- _Testo estratto_:
===============

Dal 1 al 5 aprile, presso il Washington Convention Center, si è svolto anche quest’anno l’appuntamento annuale AACR, dove migliaia di ricercatori e scienziati provenienti da tutto il mondo (lo scorso anno erano 8 mila i partecipanti) hanno presentato le ultime novità nella lotta contro i tumori.

Ecco alcune novità

Diminuiscono i tumori associati all’HIV. Questo grazie all’introduzione delle nuove terapie antiretrovirali usate dai pazienti con AIDS. Anche se in questi pazienti viene riscontrato un aumento dei casi di tumori alla prostata, al polmone e altri tumori come il linfoma non-Hodgkin e il sarcoma di Kaposi, ma questo è dovuto all’aumento dell’età media della popolazione con HIV.

Nel 2006, negli Stati Uniti, i siero positivi over 65enni erano solo il 4%. Nel 2030 saranno il 20%.

Nel melanoma avanzato, ha dato una risposta positiva e duratura la combinazione di ipilimumab (Yervoy) e Coxsackievirus A21 (CVA21; Cavatak), anche nei casi in cui precedenti trattamenti erano falliti. In uno studio di Fase Ib, su 22 pazienti, 11 hanno avuto una risposta completa (guarigione), decisamente positivo rispetto ai due farmaci presi singolarmente dove le risposte non sono superiori all’11% e 28%, per ipilimumab e CVA21, rispettivamente. Sempre nel melanoma, la combinazione tra un inibitore della IDO, indoximod, e un anticorpo monoclonale, pembrolizumab, nel 52% dei casi ha dato una risposta parziale o totale (guarigione) dei pazienti.

L’uso di aspirina nella prevenzione. E’ noto, ed è già nella pratica clinica, l’uso dell’aspirina a basso dosaggio, nei soggetti da 50 a 69 anni, nella prevenzione cardiovascolare e nel cancro al colon-retto. Ricercatori di Harvard hanno presentato i risultati di uno studio osservazionale, durato 32 anni, oltre 86mila donne e quasi 43mila uomini (dal 1980 al 2012) che avevano preso regolarmente aspirina.

Valutati sul lungo periodo, si è potuto dimostrare che l’aspirina riduceva la mortalità da cancro del 7% nelle donne e dell’11% negli uomini. La compressa da 0,5 grammi era stata assunta una volta alla settimana, ma anche tutti i giorni. Il dato più rilevante è stato la riduzione del cancro al colon-retto, 31% nelle donne e 30% negli uomini.

Anche il tumore alla mammella (- 11%) nelle donne e alla prostata (-23%) negli uomini completa questa evidenza sperimentale.

Dormire poco fa male alla prostata. Due grossi studi, a partire dagli anni ’50 fino al 1972 il primo, e dal 1982 al 2012 il secondo, coinvolti oltre 407mila uomini, basati su quanto i partecipanti dichiaravano sulla loro qualità del sonno (durata, insonnia, ecc.) hanno permesso di schedare i volontari. Andando ad analizzare le schede dei pazienti deceduti, per un cancro alla prostata, sono arrivati a questa sorprendente conclusione. Gli uomini under 65enni, che nei precedenti 8 anni dormivano solo 3-5 ore per notte, avevano il 55% di rischio in più di avere un cancro alla prostata, rispetto a quelli che dormivano 7 ore per notte.

===============

- _Esercizi da svolgere_:
1/ Secondo il testo sull'AACR, quali tumori mostrano un aumento dei casi nei pazienti con HIV?
2/ Trascrivi dal testo sull'AACR il passo che comincia con "Dal 1 al 5 aprile, presso" e termina con "popolazione con HIV.".

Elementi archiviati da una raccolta
===============

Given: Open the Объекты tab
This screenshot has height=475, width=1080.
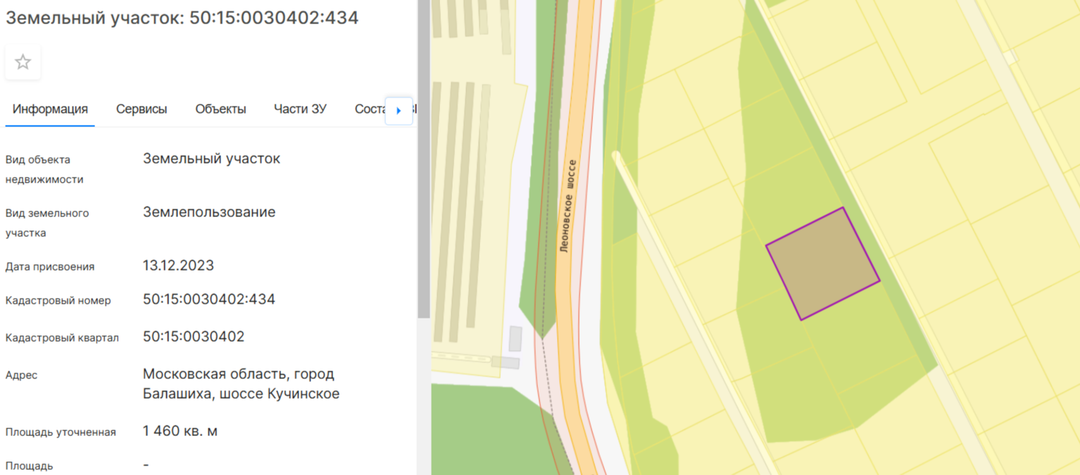Looking at the screenshot, I should point(220,109).
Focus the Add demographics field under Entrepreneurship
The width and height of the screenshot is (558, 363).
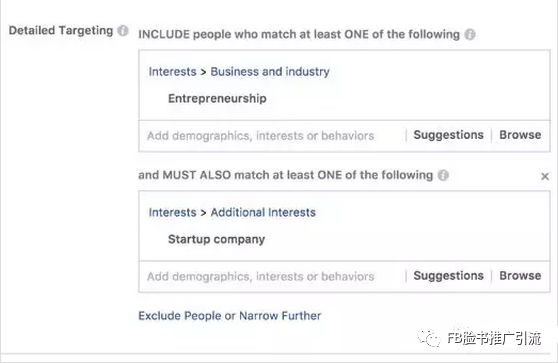coord(272,136)
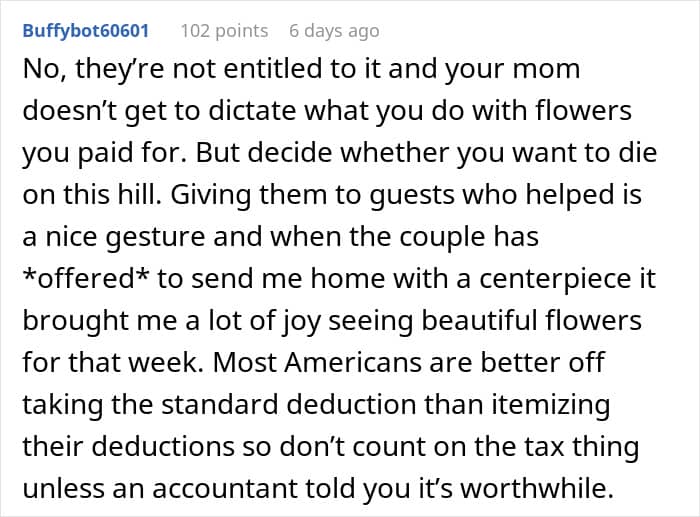
Task: Open the Buffybot60601 user profile
Action: [x=85, y=31]
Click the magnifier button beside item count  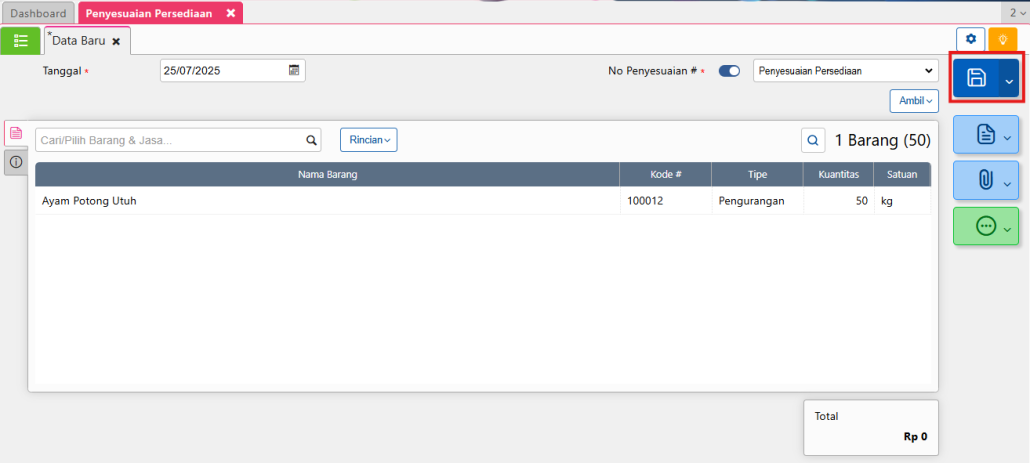[813, 141]
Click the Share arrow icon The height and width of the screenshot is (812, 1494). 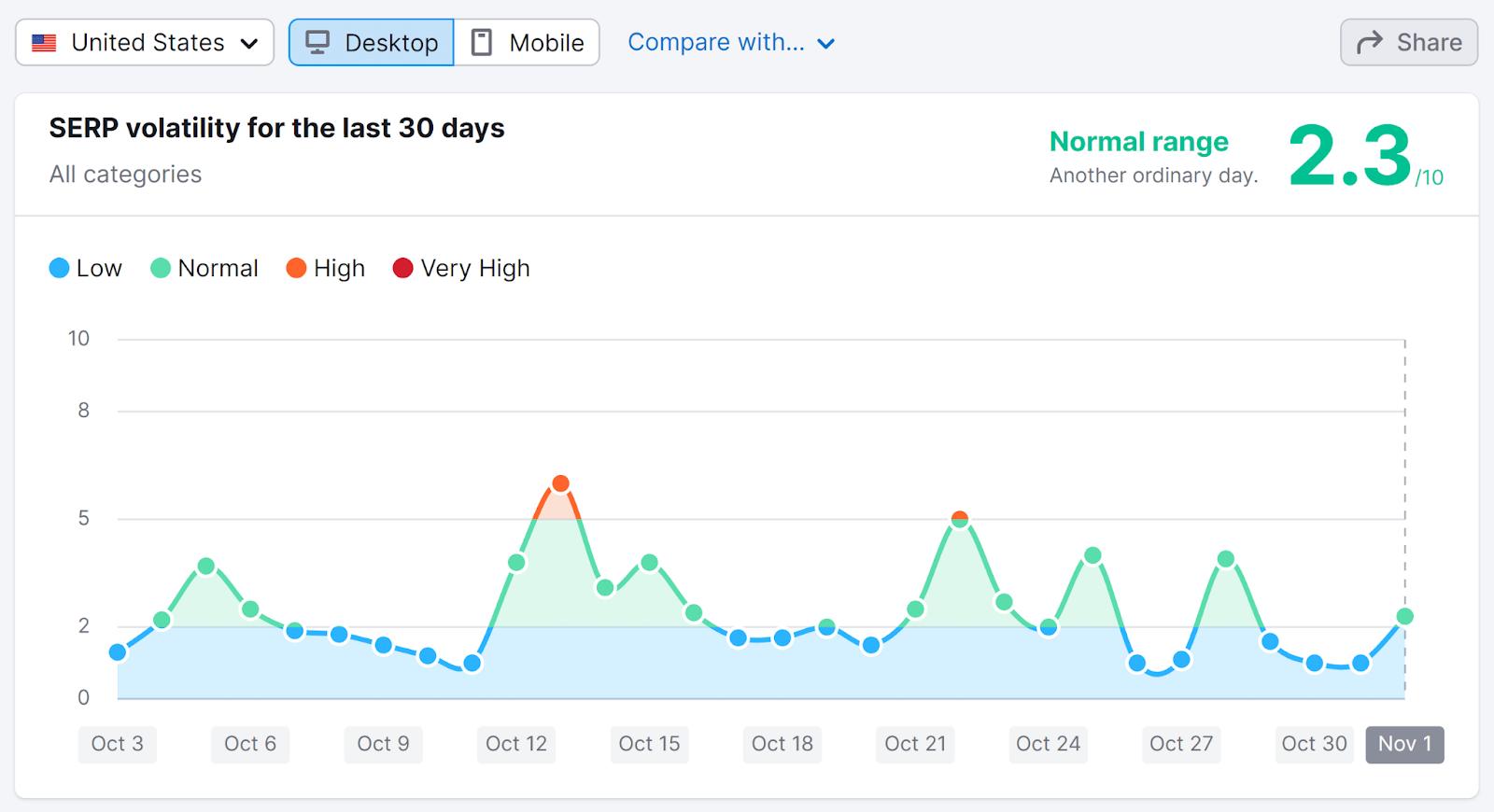click(x=1369, y=43)
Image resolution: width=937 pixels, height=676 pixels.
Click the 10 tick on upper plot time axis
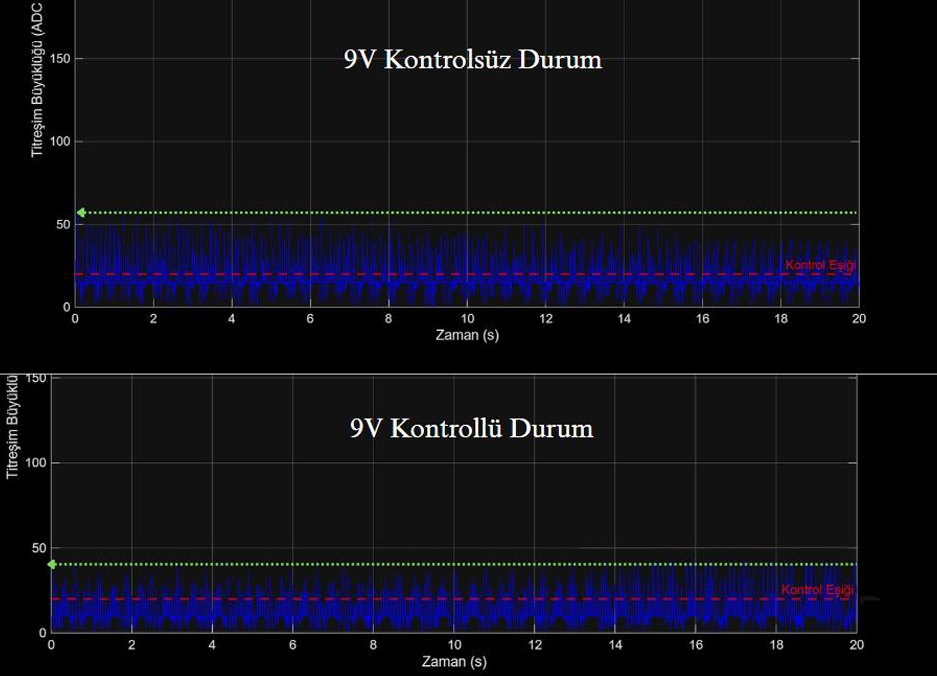[x=467, y=319]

===============

- _Soluzioni_:
1/ Tumore alla prostata, tumore al polmone, linfoma non-Hodgkin, sarcoma di Kaposi.

2/
Dal 1 al 5 aprile, presso il Washington Convention Center, si è svolto anche quest’anno l’appuntamento annuale AACR, dove migliaia di ricercatori e scienziati provenienti da tutto il mondo (lo scorso anno erano 8 mila i partecipanti) hanno presentato le ultime novità nella lotta contro i tumori.

Ecco alcune novità

Diminuiscono i tumori associati all’HIV. Questo grazie all’introduzione delle nuove terapie antiretrovirali usate dai pazienti con AIDS. Anche se in questi pazienti viene riscontrato un aumento dei casi di tumori alla prostata, al polmone e altri tumori come il linfoma non-Hodgkin e il sarcoma di Kaposi, ma questo è dovuto all’aumento dell’età media della popolazione con HIV.